“Dependent R-D Modeling for H.264/SVC Bit Allocation”

by Yongjin Cho

May 2010

In this research, we investigate model-based bit allocation algorithms for H.264/SVC, which is newly standardized as a scalable extension of H.264/AVC. Despite its importance in video coding, inter-dependency between coding units is often indirectly addressed in conventional single layer bit allocation algorithms. This simplified treatment is adopted due to the complexity involved in its explicit consideration. In H.264/SVC, inter-dependency between coding units becomes even more involved and the development of an optimal bit allocation algorithm imposes an even higher challenge.

To address the bit allocation problem for H.264/SVC, we study dependent rate and distortion (R-D) models for temporal and quality scalabilities of H.264/SVC. Traditional R-D models represent rate and distortion characteristics as functions of quantizationparameter (QP), known as the Q-domain analysis, or the percentage of zero transform coefficients, known as the rho-domain analysis. Unlike previous models, we examine dependent R-D characteristics based on the self-domain (S-domain) analysis (namely, R- and D-domain analysis for the rate and the distortion characteristics, respectively), where the R-D characteristics of a dependent coding unit are expressed as the R-D characteristics of its reference and/or base layers. With the proposed R-D models, the complex dependent R-D characteristics can be simplified to be a linear sum of functions of a single parameter. As a result, the bit allocation problem can be solved elegantly.

The temporal dependency of the video signal is first studied. According to the self D-domain study, the distortion of a coding unit is subject to temporal dependency. In contrast, its rate is relatively independent of its references. This leads to a linear dependent distortion model for the temporal scalability. Then, the research is extended to the quality scalability. Contrary to the temporal-layer case, the self R-domain analysis reveals inter-dependency of the rate characteristics. On the other hand, its distortion is independent of those in the preceding layers. For this reason, the quality-layer dependent rate is modeled as the linear sum of base layer rate functions. The performance of the proposed dependent R-D models is verified by comparing their R-D estimation results with actual R-D data. After the initial study on the dependent R-D models, we analyzed the proposed R-D models to understand the physical meaning of the model parameters. We could learn from the analysis that the model parameters convey important information about the inter-layer dependence in the T-Q scalability.

We conduct studies on two bit allocation algorithms, which are formulated as the Lagrangian optimization problem. First, we investigate a temporal layer bit allocation problem based on its dependent distortion model.

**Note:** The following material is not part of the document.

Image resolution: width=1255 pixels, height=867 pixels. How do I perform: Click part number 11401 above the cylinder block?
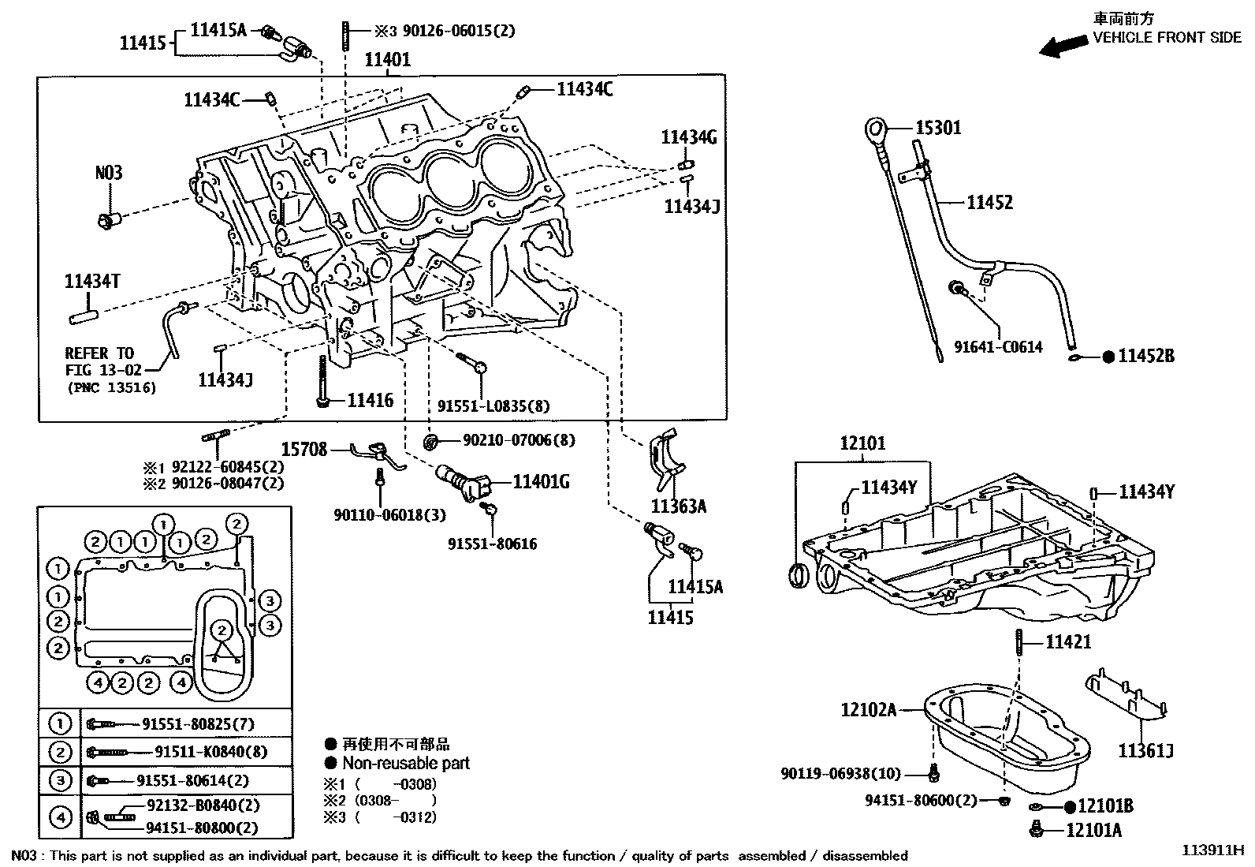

Then, we examine the joint quality-temporal layer bit allocation problem by combining temporal and quality layer R-D models. One important advantage of the proposed R-D models is that they allow an analytical solution to the Lagrange equation. With the proposed algorithms, both bit allocation problems are numerically solved at significantly reduced complexity. It is shown by experimental results that the proposed algorithms could produce more efficient scalable bit streams than those by the H.264/SVC reference software codec (JSVM) at various bit rates with different types of test sequences. Moreover, the coding gain of each scalable layer, i.e., T or Q layer, exceeds that obtained by the JSVM benchmark.

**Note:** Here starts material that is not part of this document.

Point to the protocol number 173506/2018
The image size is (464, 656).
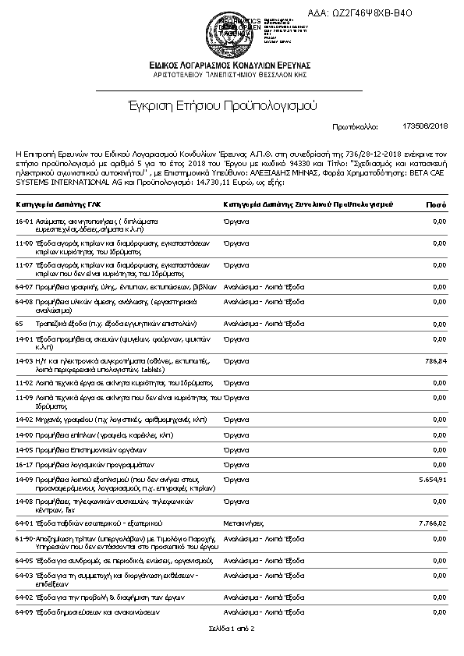pos(425,125)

The purpose of the R-D characteristics modeling is to develop an efficient and effective rate control algorithm for a video coder. Even though the bit allocation algorithms introduced in the first part of the thesis achieve better performance than the JSVM benchmark, their usage is limited to off-line encoding scenarios. To address the issue, we also conduct study the simplification of the bit allocation algorithms considering real-time encoding scenarios. The performance of the proposed is verified by experimental results in comparison with the JSVM benchmark.

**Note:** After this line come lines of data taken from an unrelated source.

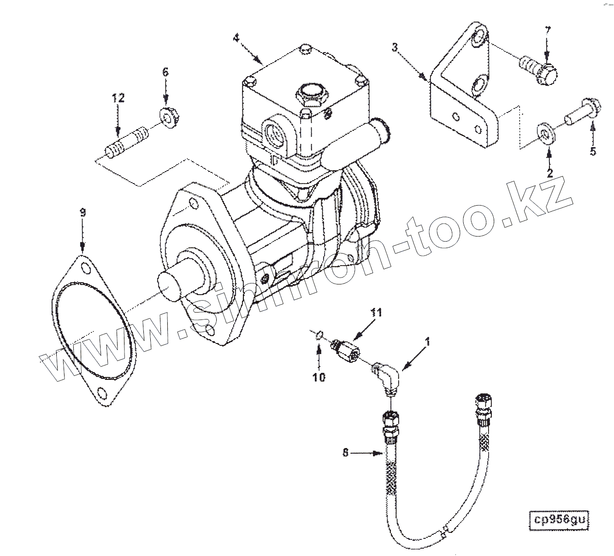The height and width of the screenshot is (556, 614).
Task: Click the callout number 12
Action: pyautogui.click(x=118, y=98)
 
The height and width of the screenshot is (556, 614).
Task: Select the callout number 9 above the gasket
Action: pyautogui.click(x=83, y=213)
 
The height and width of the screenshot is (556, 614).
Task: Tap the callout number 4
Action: pyautogui.click(x=236, y=38)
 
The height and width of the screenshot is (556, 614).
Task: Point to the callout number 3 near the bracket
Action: pyautogui.click(x=395, y=47)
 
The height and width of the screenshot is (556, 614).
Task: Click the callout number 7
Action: pyautogui.click(x=548, y=31)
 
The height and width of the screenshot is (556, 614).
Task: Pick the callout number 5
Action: pyautogui.click(x=593, y=151)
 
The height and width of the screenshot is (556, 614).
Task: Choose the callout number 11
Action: pyautogui.click(x=377, y=313)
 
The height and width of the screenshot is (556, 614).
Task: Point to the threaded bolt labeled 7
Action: pyautogui.click(x=537, y=68)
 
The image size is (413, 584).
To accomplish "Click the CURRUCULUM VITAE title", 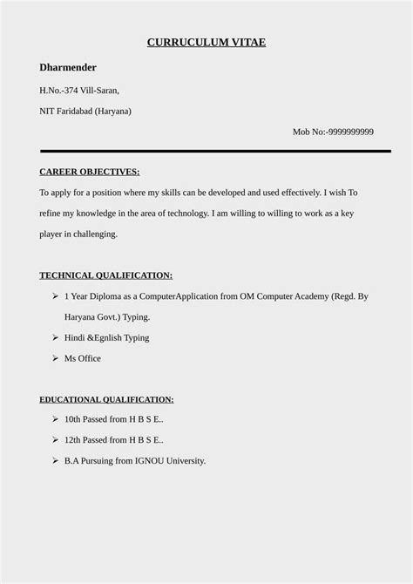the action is [x=206, y=42].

Finally, we also examine the rate control of compressed scalable video under network based video application scenarios. We employ cross-layer approach to the design of a wireless video streaming algorithm. Beginning with a through review on the cross-layer design principles, we identified major challenges and issues with the cross-layer design approach in the realistic application scenarios and they could be well addressed by the proposed algorithm. The computer simulation results verify the performance of proposed algorithm in comparison with single layer video streaming.